┌─ Material for this task

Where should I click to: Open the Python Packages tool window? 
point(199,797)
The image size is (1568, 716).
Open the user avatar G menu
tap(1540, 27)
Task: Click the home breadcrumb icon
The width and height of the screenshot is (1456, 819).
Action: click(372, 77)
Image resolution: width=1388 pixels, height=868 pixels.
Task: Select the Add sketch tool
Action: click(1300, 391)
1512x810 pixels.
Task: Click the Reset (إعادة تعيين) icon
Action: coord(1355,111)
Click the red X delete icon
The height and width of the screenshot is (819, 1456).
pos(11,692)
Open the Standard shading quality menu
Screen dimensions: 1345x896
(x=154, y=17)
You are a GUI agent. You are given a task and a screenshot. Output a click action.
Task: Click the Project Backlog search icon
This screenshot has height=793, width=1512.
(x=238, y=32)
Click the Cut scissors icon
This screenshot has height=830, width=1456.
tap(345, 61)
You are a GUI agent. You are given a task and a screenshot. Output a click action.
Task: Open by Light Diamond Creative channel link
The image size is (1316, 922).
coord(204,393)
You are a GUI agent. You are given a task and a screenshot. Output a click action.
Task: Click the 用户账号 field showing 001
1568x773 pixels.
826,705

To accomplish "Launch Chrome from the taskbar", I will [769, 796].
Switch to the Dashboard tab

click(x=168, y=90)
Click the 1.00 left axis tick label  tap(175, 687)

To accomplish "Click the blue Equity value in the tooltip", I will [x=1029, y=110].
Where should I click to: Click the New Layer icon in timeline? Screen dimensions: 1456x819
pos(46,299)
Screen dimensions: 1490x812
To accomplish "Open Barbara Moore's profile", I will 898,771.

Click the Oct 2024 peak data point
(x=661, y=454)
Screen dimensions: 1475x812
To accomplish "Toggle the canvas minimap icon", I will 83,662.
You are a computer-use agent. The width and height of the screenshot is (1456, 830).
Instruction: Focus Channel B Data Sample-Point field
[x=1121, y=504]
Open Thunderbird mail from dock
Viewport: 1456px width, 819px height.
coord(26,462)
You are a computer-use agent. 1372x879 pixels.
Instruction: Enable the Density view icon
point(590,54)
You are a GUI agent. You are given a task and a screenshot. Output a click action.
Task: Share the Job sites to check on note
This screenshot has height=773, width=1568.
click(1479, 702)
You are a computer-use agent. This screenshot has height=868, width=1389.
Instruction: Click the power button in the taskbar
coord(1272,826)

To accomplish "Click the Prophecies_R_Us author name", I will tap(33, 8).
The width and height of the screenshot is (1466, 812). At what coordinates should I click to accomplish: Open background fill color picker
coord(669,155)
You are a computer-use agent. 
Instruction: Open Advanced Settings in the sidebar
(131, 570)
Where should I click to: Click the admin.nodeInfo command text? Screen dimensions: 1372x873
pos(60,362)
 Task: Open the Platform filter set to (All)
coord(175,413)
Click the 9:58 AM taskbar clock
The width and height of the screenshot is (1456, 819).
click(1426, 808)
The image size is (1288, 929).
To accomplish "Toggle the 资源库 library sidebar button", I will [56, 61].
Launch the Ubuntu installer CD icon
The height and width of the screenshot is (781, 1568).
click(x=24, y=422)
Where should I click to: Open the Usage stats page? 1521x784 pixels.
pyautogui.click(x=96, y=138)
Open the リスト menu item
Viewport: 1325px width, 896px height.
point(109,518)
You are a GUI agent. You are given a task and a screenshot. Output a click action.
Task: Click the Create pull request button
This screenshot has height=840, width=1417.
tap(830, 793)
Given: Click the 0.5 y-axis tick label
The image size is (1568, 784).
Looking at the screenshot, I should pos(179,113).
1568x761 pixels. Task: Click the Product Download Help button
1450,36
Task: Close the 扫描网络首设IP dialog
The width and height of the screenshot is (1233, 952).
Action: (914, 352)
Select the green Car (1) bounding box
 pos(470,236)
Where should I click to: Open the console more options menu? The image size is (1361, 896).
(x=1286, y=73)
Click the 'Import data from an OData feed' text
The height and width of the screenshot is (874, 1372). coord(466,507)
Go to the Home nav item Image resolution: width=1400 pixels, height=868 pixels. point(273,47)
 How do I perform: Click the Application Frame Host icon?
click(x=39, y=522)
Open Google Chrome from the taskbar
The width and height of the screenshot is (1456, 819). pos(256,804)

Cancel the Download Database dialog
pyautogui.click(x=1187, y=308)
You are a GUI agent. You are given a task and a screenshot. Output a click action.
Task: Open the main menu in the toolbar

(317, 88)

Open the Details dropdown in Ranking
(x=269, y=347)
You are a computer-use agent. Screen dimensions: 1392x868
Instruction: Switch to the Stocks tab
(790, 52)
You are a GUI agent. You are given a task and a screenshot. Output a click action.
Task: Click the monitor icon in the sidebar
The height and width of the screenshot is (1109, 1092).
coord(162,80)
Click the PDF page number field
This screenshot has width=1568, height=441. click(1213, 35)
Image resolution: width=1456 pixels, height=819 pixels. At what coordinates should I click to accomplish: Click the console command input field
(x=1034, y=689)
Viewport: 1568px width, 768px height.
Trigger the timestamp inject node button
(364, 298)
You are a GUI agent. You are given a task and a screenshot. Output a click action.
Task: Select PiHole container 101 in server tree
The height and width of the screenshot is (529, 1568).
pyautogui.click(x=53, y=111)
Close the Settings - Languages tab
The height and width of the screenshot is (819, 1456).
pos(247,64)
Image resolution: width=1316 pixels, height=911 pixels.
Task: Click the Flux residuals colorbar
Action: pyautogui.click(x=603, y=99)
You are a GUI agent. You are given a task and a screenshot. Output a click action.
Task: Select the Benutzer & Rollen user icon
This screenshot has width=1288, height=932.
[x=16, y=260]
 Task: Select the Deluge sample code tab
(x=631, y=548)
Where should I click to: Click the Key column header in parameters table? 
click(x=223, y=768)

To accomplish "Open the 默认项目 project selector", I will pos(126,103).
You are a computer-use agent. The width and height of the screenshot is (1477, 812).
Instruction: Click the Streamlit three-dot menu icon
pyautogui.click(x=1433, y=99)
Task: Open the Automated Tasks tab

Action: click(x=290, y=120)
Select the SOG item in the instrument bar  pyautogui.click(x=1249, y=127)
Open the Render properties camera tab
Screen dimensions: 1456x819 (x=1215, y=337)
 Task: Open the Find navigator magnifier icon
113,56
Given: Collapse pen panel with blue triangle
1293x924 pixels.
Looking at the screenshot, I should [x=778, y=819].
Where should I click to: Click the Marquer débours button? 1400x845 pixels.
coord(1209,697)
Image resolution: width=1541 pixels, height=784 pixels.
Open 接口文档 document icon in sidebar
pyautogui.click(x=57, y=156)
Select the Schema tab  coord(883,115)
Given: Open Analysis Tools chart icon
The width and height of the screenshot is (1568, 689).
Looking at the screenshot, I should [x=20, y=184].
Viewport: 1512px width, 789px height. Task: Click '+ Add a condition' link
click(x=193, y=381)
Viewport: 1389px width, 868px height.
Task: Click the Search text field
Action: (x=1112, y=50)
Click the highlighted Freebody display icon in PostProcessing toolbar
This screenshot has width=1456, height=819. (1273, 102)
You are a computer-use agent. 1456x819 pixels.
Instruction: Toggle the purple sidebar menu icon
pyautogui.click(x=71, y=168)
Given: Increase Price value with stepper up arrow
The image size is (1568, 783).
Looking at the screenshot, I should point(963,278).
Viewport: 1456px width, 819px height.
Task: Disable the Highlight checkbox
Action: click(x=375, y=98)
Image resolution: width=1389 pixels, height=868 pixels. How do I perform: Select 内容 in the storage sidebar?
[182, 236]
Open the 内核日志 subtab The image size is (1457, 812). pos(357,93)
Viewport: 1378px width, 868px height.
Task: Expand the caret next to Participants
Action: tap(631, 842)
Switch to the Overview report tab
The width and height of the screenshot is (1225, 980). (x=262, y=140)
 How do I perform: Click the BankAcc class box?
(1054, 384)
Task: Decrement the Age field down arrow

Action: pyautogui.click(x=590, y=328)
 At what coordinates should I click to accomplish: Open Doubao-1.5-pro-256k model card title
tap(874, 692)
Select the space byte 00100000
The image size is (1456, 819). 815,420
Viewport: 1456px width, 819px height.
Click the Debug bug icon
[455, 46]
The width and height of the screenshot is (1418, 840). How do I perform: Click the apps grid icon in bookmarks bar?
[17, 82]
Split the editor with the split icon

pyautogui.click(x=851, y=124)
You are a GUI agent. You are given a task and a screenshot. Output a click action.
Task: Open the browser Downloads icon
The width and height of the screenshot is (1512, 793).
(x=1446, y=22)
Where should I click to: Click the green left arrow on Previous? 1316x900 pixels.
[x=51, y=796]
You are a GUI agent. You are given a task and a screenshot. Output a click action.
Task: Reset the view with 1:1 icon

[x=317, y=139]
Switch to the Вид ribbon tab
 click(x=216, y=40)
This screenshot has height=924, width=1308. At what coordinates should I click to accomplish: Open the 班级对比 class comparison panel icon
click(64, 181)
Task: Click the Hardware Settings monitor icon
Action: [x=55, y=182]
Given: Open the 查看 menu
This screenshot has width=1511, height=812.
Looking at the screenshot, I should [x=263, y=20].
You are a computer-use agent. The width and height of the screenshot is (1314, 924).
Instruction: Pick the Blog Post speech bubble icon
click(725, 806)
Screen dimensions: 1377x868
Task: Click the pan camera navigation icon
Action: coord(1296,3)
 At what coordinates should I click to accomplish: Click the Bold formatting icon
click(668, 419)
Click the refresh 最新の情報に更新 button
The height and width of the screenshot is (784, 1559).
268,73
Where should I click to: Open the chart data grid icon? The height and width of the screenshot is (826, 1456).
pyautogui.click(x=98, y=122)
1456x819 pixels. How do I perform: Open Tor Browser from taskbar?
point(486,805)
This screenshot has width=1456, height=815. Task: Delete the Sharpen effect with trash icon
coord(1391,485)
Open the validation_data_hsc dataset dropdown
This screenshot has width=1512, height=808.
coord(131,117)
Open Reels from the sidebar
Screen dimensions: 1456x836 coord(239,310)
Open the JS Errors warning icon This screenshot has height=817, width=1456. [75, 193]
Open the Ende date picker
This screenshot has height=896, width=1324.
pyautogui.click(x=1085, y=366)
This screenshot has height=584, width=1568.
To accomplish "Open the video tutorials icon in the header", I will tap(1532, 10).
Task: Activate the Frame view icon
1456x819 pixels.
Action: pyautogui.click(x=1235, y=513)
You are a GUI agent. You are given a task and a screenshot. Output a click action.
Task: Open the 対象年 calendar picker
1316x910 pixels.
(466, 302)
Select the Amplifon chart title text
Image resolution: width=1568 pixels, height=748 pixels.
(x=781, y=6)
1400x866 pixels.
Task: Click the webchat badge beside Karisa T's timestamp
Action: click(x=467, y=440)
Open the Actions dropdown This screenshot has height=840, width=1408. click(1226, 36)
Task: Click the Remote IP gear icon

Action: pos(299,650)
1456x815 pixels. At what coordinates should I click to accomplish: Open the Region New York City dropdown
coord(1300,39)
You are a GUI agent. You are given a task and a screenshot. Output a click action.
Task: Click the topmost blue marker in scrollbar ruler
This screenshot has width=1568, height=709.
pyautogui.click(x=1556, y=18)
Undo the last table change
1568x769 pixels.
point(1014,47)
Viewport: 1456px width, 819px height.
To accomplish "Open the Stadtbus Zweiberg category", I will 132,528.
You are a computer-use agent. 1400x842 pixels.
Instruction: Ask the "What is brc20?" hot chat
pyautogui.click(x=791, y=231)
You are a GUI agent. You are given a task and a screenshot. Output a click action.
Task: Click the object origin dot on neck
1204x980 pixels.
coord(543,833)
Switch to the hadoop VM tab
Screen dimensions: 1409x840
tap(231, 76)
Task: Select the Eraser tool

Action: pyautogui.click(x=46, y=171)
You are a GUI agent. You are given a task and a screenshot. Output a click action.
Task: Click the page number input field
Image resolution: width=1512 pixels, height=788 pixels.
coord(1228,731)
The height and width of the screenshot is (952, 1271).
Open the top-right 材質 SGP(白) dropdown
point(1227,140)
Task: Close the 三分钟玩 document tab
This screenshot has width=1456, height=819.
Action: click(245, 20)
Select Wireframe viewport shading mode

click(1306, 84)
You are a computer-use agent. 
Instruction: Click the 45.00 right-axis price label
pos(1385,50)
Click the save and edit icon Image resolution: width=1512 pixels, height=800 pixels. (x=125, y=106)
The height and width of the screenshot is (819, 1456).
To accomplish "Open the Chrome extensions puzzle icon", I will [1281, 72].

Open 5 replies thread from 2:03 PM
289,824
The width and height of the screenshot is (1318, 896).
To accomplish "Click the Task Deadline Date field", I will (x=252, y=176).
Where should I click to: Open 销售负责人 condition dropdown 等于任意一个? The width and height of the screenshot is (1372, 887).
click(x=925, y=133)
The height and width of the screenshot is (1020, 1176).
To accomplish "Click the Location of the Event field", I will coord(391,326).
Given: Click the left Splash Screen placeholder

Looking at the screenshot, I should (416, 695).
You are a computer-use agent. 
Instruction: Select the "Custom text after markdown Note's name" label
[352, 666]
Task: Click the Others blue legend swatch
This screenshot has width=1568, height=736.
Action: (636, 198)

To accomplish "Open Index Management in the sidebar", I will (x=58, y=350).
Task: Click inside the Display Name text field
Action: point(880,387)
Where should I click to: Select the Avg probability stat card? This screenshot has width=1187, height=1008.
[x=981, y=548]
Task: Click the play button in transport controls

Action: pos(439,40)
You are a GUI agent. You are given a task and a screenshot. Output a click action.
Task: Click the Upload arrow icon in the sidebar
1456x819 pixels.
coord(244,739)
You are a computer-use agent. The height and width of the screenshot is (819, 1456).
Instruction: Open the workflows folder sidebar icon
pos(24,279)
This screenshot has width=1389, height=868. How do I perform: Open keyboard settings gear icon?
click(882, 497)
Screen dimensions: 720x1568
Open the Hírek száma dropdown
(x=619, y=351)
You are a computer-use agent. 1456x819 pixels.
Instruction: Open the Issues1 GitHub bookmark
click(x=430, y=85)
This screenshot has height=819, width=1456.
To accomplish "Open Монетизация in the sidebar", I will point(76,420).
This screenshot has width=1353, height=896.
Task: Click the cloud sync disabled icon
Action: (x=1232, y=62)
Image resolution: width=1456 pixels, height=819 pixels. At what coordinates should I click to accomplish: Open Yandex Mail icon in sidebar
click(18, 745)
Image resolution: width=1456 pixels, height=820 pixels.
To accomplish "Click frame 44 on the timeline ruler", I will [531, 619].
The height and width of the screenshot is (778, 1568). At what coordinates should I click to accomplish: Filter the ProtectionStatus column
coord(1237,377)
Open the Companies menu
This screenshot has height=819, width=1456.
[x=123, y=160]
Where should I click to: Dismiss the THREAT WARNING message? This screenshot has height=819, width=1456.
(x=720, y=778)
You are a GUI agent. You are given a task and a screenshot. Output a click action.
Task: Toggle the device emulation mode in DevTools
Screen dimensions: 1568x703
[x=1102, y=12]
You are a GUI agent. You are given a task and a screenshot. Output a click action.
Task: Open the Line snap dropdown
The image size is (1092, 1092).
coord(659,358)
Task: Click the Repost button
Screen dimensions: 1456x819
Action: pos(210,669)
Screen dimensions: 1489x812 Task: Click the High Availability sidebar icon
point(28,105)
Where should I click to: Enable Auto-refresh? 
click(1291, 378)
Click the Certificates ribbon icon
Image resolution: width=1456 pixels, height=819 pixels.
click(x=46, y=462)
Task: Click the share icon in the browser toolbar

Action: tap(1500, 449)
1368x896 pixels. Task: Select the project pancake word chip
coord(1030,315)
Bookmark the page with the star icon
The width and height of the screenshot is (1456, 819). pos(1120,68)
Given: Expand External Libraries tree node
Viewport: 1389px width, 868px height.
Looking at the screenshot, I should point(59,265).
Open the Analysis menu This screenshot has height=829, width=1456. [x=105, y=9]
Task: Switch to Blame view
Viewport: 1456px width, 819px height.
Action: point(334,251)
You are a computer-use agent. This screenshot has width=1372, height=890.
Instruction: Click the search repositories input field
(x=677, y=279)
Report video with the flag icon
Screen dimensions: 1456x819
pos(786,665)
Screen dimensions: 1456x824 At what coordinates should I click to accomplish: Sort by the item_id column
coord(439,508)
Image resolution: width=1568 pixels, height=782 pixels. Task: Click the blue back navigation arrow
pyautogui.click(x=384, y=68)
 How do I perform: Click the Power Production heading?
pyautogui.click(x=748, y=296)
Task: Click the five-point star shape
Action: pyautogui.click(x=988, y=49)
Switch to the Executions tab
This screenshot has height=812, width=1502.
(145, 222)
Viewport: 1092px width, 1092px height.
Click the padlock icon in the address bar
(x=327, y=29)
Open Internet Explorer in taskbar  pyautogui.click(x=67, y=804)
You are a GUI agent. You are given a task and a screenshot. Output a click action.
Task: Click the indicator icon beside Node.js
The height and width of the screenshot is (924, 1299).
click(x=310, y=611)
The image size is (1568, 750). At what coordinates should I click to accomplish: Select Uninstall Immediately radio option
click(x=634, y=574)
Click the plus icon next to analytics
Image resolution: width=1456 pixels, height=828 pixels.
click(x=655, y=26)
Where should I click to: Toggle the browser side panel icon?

└─

_Exercise description_
Could you copy exactly the lines from the first line of the records above through the line containing "Task: Click the home breadcrumb icon", both included, and nothing else?

_Output of the task_
Where should I click to: Open the Python Packages tool window? 
point(199,797)
The image size is (1568, 716).
Open the user avatar G menu
tap(1540, 27)
Task: Click the home breadcrumb icon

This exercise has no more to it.